▸ **Exercise instructions**
Rewrite the records below as a JSON list of strings, with one string per line and no blank lines. Leave the pictures out.

▸ **Material provided**
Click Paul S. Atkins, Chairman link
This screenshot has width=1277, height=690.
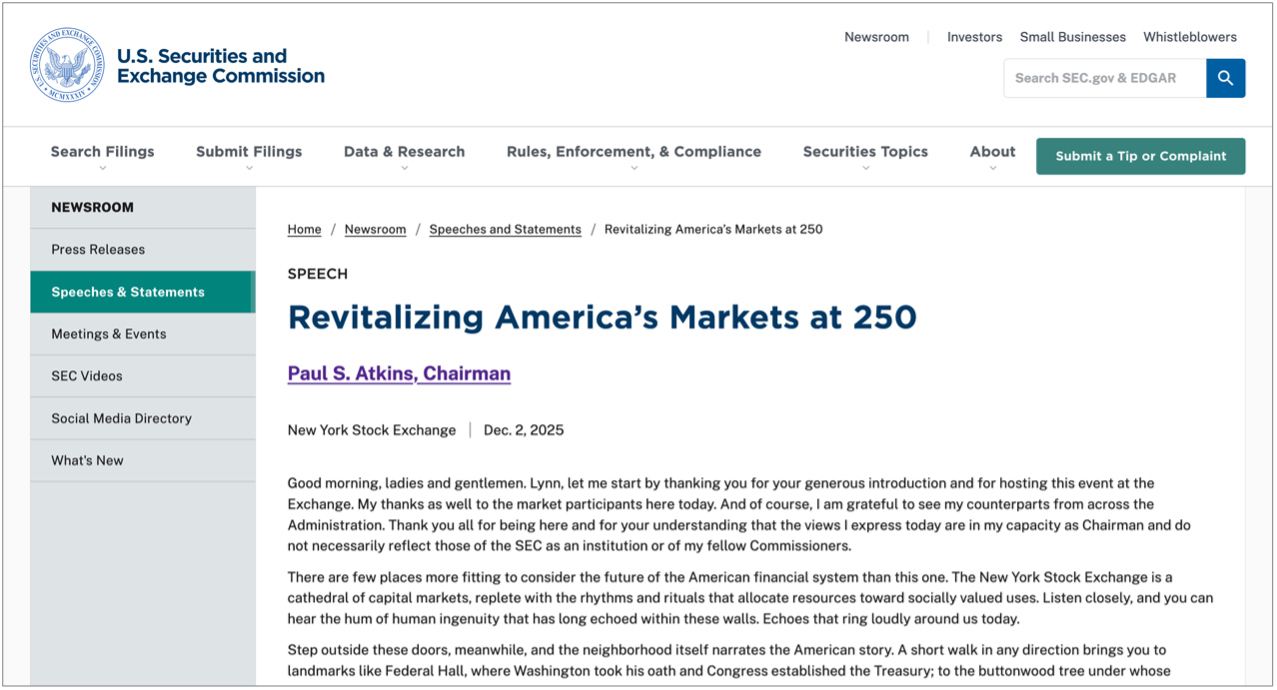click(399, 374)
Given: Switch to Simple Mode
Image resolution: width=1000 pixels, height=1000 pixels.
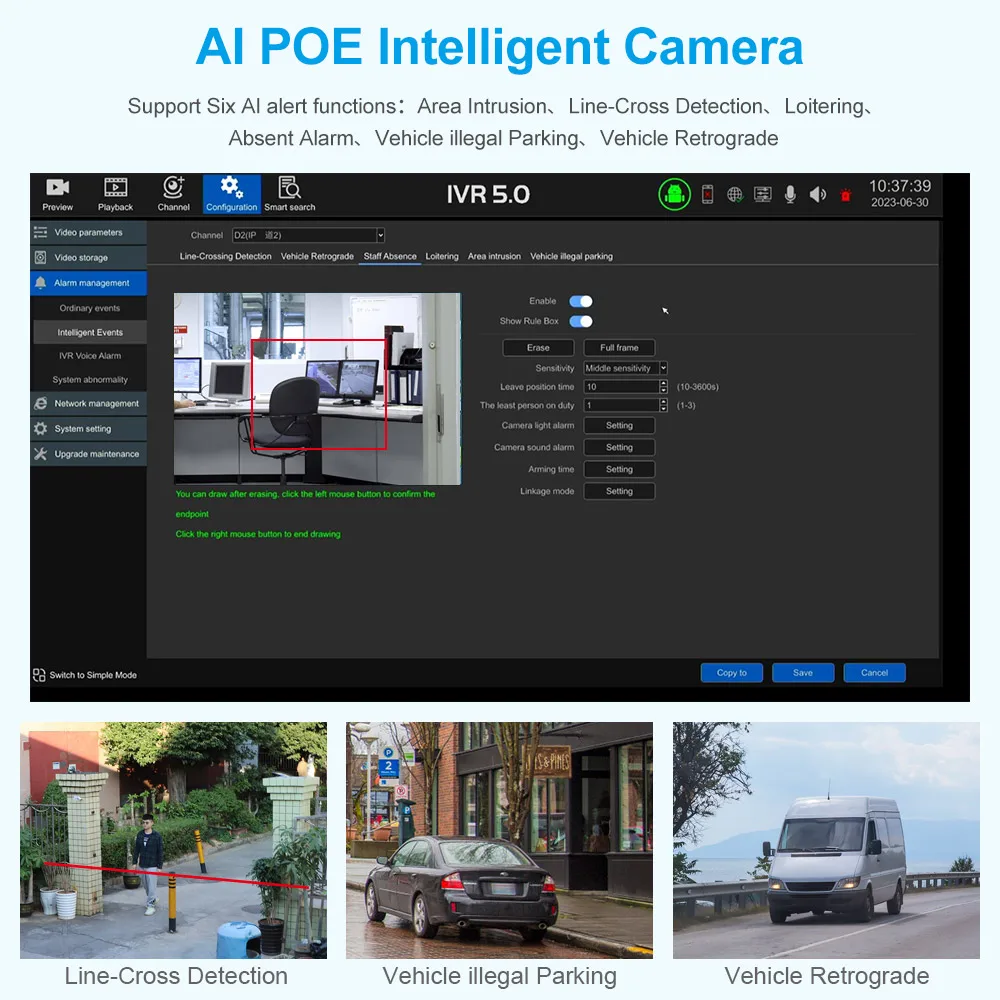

▸ **Correct response**
[
  "Click Paul S. Atkins, Chairman link",
  "This screenshot has width=1277, height=690.",
  "click(399, 374)",
  "Given: Switch to Simple Mode",
  "Image resolution: width=1000 pixels, height=1000 pixels."
]